▸ Document:
<<<<

Financial Appraisal of Railway Projects - DCF - Discounted Cash Flow Method

 

Financial Appraisal of Railway Projects

By M. Nageswara Rao, www.appendix3exam.com

 

Source: Chapter II of IR Finance Code Volume I

      What is Justification? Justification means the action of showing something to be right or reasonable.

      What is Financial?  Financial means money, investment etc.

      In simple Financial Justification means the money invested should be reasonable or right.

      Investment decisions   - Most Interesting and most difficult decisions to be made by the Management – for erstwhile Demand No. 16

      Fundamental to the Railway system as a commercial undertaking that expenditure incurred on New Assets/Improvement of existing Assets should be financially justified and sanctioned before it is actually incurred.

Exceptions to Financial Justification:

  1. Revenue expenditure under erstwhile Demands Nos 1 to 15
  2. Unavoidable expenditure on considerations of Safety
  3. Passenger amenity works
  4. Labour welfare works (however in case of Residential Buildings i.e., Railway quarters – 6 % Assessed Rent is required)

Note: However if the above items i.e., 1 to 4 forms a part of the whole scheme  - The total cost of the whole scheme inclusive of above works should be financially justified.

      Savings of one Zonal Railway at the expense/loss of another Zonal Railway – In such cases, interest of Railways as a whole should be considered for assessment of Financial justification.

      No credit should be given to a proposed scheme for saving, which can be achieved regardless of whether the proposed scheme is or is not embarked upon,

Scrutiny by Accounts Officer:

      As a Financial Adviser to the Administration, should carefully scrutinize the justification for proposed expenditure.

      While scrutinizing, he/she should refer to Chapter II of Finance Code Volume One, Canons of Financial Propriety and other related instructions received from Railway Board from time to time.

      Even in cases, where Rate of Return is not a determining factor, he/she (Financial Adviser) can offer advice on the general merits of proposal in the spirit of a prudent individual spending his/her own money (one of the canons of financial propriety)

>>>>

▸ Objectives:
1. In the railway project appraisal text, what is required for labour welfare works that involve residential buildings such as Railway quarters?
2. Reproduce the stretch of the railway project appraisal text from "Investment decisions   - Most" through "is actually incurred.".
3. Carry on the railway project appraisal text, starting after its last sentence.

▸ Information provided:
<<<<

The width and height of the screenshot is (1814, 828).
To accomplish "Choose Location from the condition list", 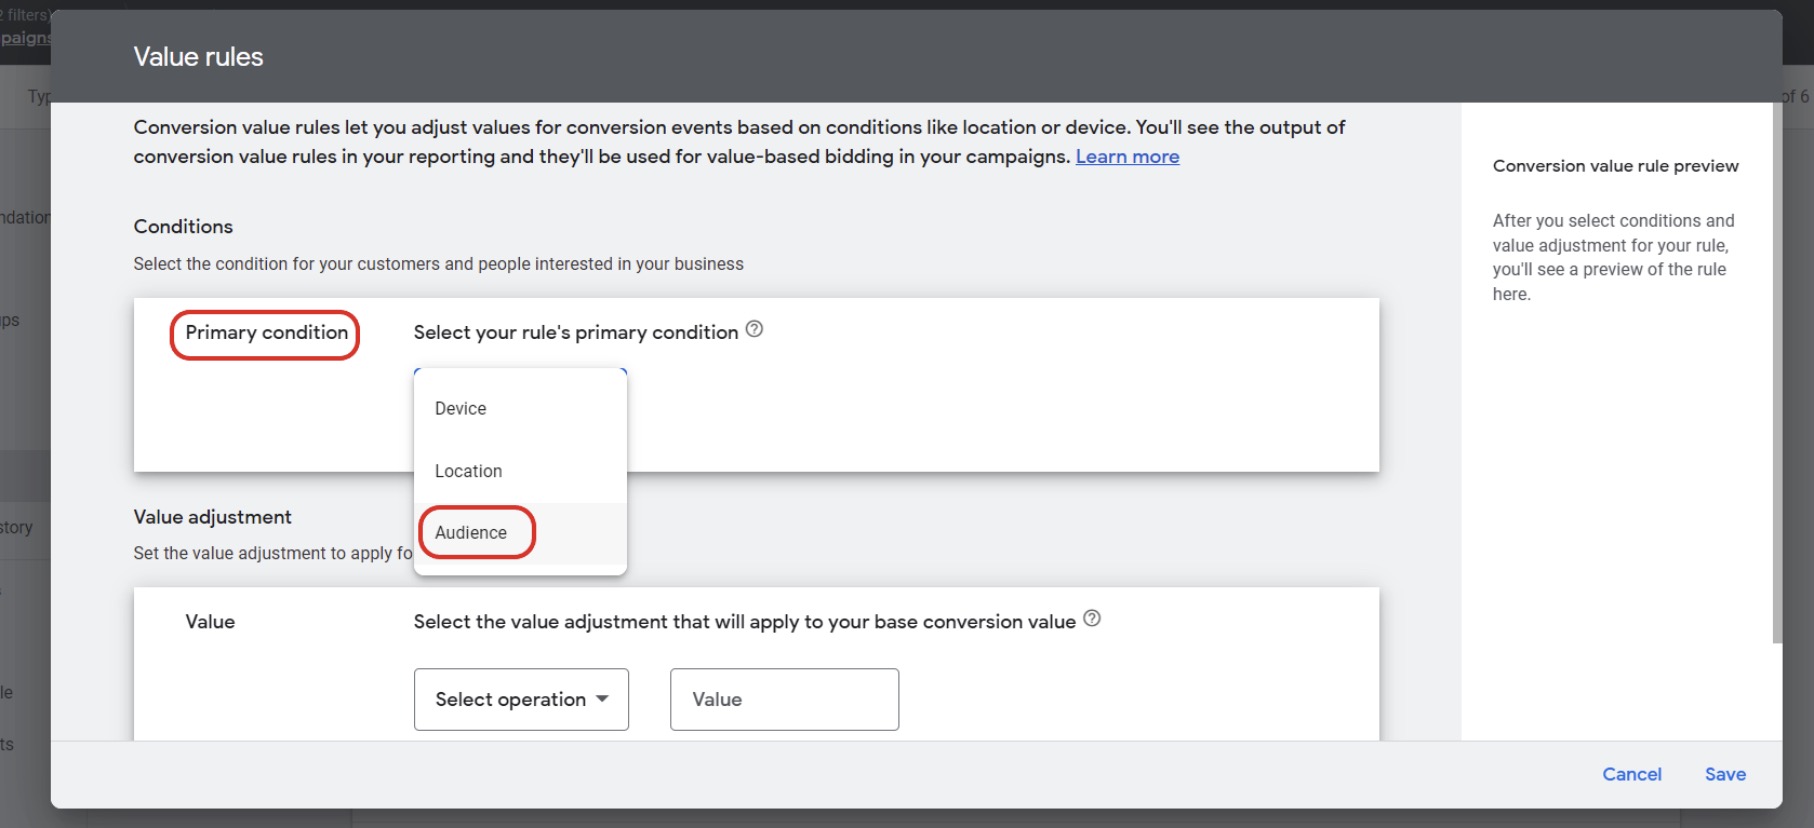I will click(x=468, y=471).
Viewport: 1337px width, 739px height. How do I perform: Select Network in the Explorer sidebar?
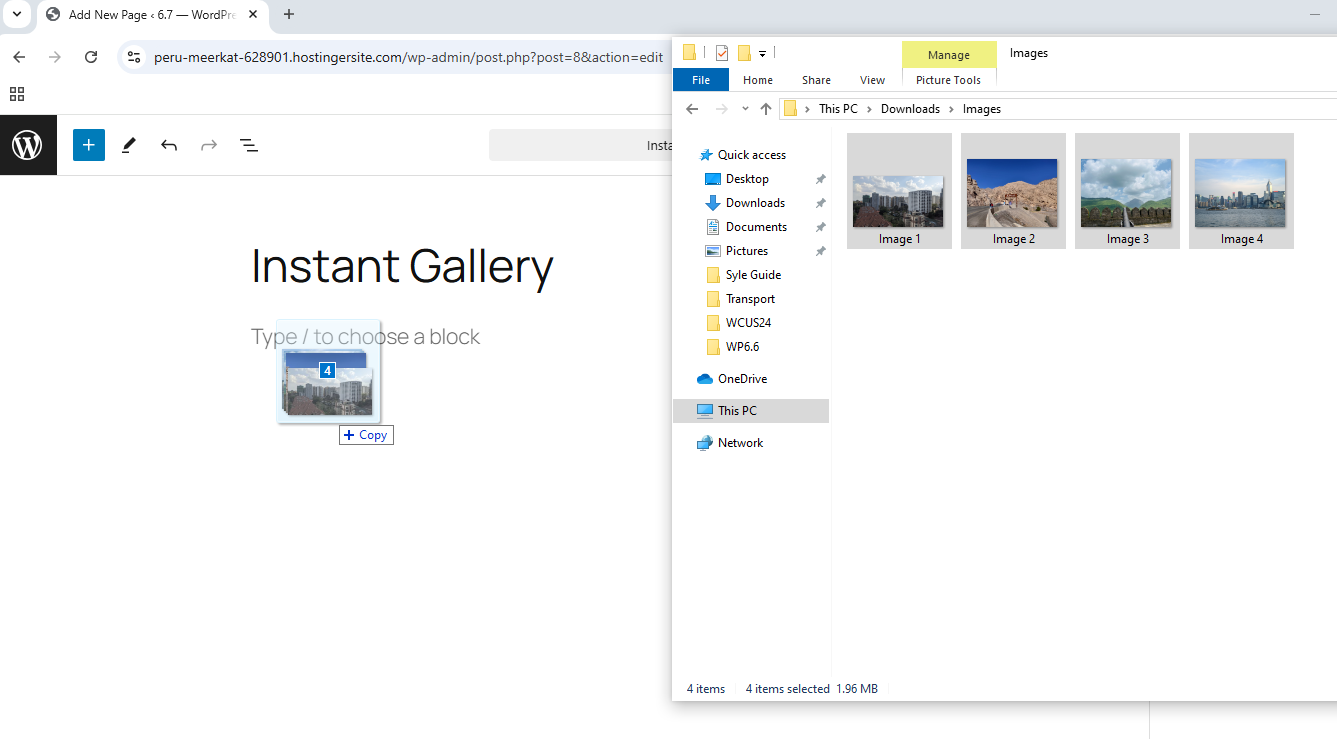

>>>>

▸ Results for each task:
1. A 6% Assessed Rent is required.

2.
Investment decisions   - Most Interesting and most difficult decisions to be made by the Management – for erstwhile Demand No. 16

      Fundamental to the Railway system as a commercial undertaking that expenditure incurred on New Assets/Improvement of existing Assets should be financially justified and sanctioned before it is actually incurred.

3.
 

Test of Remunerativeness: (Rate of Return)

      Minimum of 10 % on Initial Estimated cost.

      Exceptions are Assisted Sidings & Residential Buildings (for which separate rules are existed)

      Savings in expenditure or increase in net earnings or combination of both.

      Interest during construction – should be added to the cost (subject to construction of which is likely to last for more than one year)

      Depreciation – ignored as an element of working expenses in Annual Cash flow under DCF Method.

Test of Remunerativeness must for the following ones:

  1. New Lines
  2.  Line Capacity Works

A.      Gauge conversions

B.      Doubling

C.      Signaling schemes

D.      Provision of Addl Loops / Lengthening of Loops

E.       Crossing Stations

F.       Strengthening electrical Substations

  1. Yard remodeling and terminal facilities
  2. Microwave & other telecommunication works
  3. Change of Traction & provision of Loco Sheds there for
  4. Introduction of New services – Passenger trains, container services, street delivery & collection, outagencies
  5. Workshops (Production Units & Repair Workshops)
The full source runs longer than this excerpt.